▶ SOURCE INFORMATION:

_____

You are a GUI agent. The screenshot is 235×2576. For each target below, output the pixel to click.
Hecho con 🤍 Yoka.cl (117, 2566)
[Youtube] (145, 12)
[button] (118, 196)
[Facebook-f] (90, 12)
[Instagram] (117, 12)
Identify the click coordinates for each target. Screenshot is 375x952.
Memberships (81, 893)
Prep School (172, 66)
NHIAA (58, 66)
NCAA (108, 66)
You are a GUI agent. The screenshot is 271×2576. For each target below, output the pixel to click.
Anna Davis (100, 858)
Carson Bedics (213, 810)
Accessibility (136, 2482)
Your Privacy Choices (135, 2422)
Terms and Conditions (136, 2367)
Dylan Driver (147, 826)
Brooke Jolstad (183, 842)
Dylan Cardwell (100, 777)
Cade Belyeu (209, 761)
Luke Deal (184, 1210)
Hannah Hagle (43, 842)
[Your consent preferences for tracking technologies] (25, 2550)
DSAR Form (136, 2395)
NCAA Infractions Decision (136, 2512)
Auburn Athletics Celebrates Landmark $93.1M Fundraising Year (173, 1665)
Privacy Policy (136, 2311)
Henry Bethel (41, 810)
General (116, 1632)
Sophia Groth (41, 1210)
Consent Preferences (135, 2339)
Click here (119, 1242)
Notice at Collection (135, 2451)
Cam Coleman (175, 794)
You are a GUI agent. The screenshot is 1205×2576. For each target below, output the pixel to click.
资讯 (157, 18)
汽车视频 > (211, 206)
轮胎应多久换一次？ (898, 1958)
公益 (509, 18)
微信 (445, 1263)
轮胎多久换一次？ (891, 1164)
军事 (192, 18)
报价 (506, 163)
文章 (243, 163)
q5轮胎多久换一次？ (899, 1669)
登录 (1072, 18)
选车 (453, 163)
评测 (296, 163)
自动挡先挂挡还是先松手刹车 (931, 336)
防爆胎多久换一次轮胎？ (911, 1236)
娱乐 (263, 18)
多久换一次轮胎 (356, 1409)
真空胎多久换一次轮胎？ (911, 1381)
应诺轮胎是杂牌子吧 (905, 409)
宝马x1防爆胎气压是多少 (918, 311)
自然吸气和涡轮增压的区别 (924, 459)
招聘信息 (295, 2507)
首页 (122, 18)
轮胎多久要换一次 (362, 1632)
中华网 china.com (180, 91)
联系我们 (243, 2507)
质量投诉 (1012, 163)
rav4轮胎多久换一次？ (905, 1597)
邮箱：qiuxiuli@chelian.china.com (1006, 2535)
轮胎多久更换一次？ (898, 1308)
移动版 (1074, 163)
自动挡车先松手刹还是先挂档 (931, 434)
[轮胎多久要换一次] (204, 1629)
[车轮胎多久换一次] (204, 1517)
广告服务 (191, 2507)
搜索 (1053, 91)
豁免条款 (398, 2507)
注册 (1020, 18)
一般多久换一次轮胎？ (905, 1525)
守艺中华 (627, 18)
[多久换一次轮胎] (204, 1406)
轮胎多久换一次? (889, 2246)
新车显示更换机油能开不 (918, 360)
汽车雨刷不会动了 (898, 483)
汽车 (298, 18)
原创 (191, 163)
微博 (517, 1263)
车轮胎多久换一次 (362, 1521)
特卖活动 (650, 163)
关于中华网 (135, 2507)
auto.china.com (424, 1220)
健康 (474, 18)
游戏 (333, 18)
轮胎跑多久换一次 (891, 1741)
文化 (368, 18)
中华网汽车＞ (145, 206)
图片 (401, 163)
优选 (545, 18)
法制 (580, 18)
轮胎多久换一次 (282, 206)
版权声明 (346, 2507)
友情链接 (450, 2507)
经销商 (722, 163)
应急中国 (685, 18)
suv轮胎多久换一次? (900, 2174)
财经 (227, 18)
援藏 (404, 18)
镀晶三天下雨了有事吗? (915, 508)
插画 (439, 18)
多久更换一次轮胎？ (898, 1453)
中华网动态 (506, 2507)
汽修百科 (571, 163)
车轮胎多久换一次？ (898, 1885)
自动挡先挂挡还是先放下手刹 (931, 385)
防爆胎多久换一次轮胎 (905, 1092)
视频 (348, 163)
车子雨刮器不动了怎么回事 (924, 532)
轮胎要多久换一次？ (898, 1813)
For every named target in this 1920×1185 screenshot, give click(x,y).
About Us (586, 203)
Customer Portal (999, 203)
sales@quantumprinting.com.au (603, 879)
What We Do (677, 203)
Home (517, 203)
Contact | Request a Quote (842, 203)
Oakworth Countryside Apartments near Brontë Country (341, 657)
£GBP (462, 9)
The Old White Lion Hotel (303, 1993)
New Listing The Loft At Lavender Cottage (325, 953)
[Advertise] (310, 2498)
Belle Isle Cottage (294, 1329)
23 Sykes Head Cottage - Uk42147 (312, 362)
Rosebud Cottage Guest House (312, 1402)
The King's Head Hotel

_____

▶ ACTIVITY:
The response should consist of the entries above, retyped exactly.

▶ TASK SOLUTION:
You are a GUI agent. The screenshot is 235×2576. For each target below, output the pixel to click.
Hecho con 🤍 Yoka.cl (117, 2566)
[Youtube] (145, 12)
[button] (118, 196)
[Facebook-f] (90, 12)
[Instagram] (117, 12)
Identify the click coordinates for each target. Screenshot is 375x952.
Memberships (81, 893)
Prep School (172, 66)
NHIAA (58, 66)
NCAA (108, 66)
You are a GUI agent. The screenshot is 271×2576. For each target below, output the pixel to click.
Anna Davis (100, 858)
Carson Bedics (213, 810)
Accessibility (136, 2482)
Your Privacy Choices (135, 2422)
Terms and Conditions (136, 2367)
Dylan Driver (147, 826)
Brooke Jolstad (183, 842)
Dylan Cardwell (100, 777)
Cade Belyeu (209, 761)
Luke Deal (184, 1210)
Hannah Hagle (43, 842)
[Your consent preferences for tracking technologies] (25, 2550)
DSAR Form (136, 2395)
NCAA Infractions Decision (136, 2512)
Auburn Athletics Celebrates Landmark $93.1M Fundraising Year (173, 1665)
Privacy Policy (136, 2311)
Henry Bethel (41, 810)
General (116, 1632)
Sophia Groth (41, 1210)
Consent Preferences (135, 2339)
Click here (119, 1242)
Notice at Collection (135, 2451)
Cam Coleman (175, 794)
You are a GUI agent. The screenshot is 1205×2576. For each target below, output the pixel to click.
资讯 (157, 18)
汽车视频 > (211, 206)
轮胎应多久换一次？ (898, 1958)
公益 (509, 18)
微信 (445, 1263)
轮胎多久换一次？ (891, 1164)
军事 (192, 18)
报价 (506, 163)
文章 (243, 163)
q5轮胎多久换一次？ (899, 1669)
登录 (1072, 18)
选车 (453, 163)
评测 (296, 163)
自动挡先挂挡还是先松手刹车 (931, 336)
防爆胎多久换一次轮胎？ (911, 1236)
娱乐 (263, 18)
多久换一次轮胎 (356, 1409)
真空胎多久换一次轮胎？ (911, 1381)
应诺轮胎是杂牌子吧 (905, 409)
宝马x1防爆胎气压是多少 (918, 311)
自然吸气和涡轮增压的区别 (924, 459)
招聘信息 (295, 2507)
首页 (122, 18)
轮胎多久要换一次 (362, 1632)
中华网 china.com (180, 91)
联系我们 (243, 2507)
质量投诉 (1012, 163)
rav4轮胎多久换一次？ (905, 1597)
邮箱：qiuxiuli@chelian.china.com (1006, 2535)
轮胎多久更换一次？ (898, 1308)
移动版 (1074, 163)
自动挡车先松手刹还是先挂档 (931, 434)
[轮胎多久要换一次] (204, 1629)
[车轮胎多久换一次] (204, 1517)
广告服务 (191, 2507)
搜索 (1053, 91)
豁免条款 (398, 2507)
注册 (1020, 18)
一般多久换一次轮胎？ (905, 1525)
守艺中华 (627, 18)
[多久换一次轮胎] (204, 1406)
轮胎多久换一次? (889, 2246)
新车显示更换机油能开不 (918, 360)
汽车雨刷不会动了 (898, 483)
汽车 (298, 18)
原创 (191, 163)
微博 (517, 1263)
车轮胎多久换一次 (362, 1521)
特卖活动 (650, 163)
关于中华网 (135, 2507)
auto.china.com (424, 1220)
健康 (474, 18)
游戏 (333, 18)
轮胎跑多久换一次 (891, 1741)
文化 (368, 18)
中华网汽车＞ (145, 206)
图片 (401, 163)
优选 (545, 18)
法制 (580, 18)
轮胎多久换一次 (282, 206)
版权声明 (346, 2507)
友情链接 (450, 2507)
经销商 (722, 163)
应急中国 (685, 18)
suv轮胎多久换一次? (900, 2174)
财经 (227, 18)
援藏 (404, 18)
镀晶三天下雨了有事吗? (915, 508)
插画 (439, 18)
多久更换一次轮胎？ (898, 1453)
中华网动态 (506, 2507)
汽修百科 (571, 163)
车轮胎多久换一次？ (898, 1885)
自动挡先挂挡还是先放下手刹 (931, 385)
防爆胎多久换一次轮胎 (905, 1092)
视频 (348, 163)
车子雨刮器不动了怎么回事 (924, 532)
轮胎要多久换一次？ (898, 1813)
For every named target in this 1920×1185 screenshot, give click(x,y).
About Us (586, 203)
Customer Portal (999, 203)
sales@quantumprinting.com.au (603, 879)
What We Do (677, 203)
Home (517, 203)
Contact | Request a Quote (842, 203)
Oakworth Countryside Apartments near Brontë Country (341, 657)
£GBP (462, 9)
The Old White Lion Hotel (303, 1993)
New Listing The Loft At Lavender Cottage (325, 953)
[Advertise] (310, 2498)
Belle Isle Cottage (294, 1329)
23 Sykes Head Cottage - Uk42147 (312, 362)
Rosebud Cottage Guest House (312, 1402)
The King's Head Hotel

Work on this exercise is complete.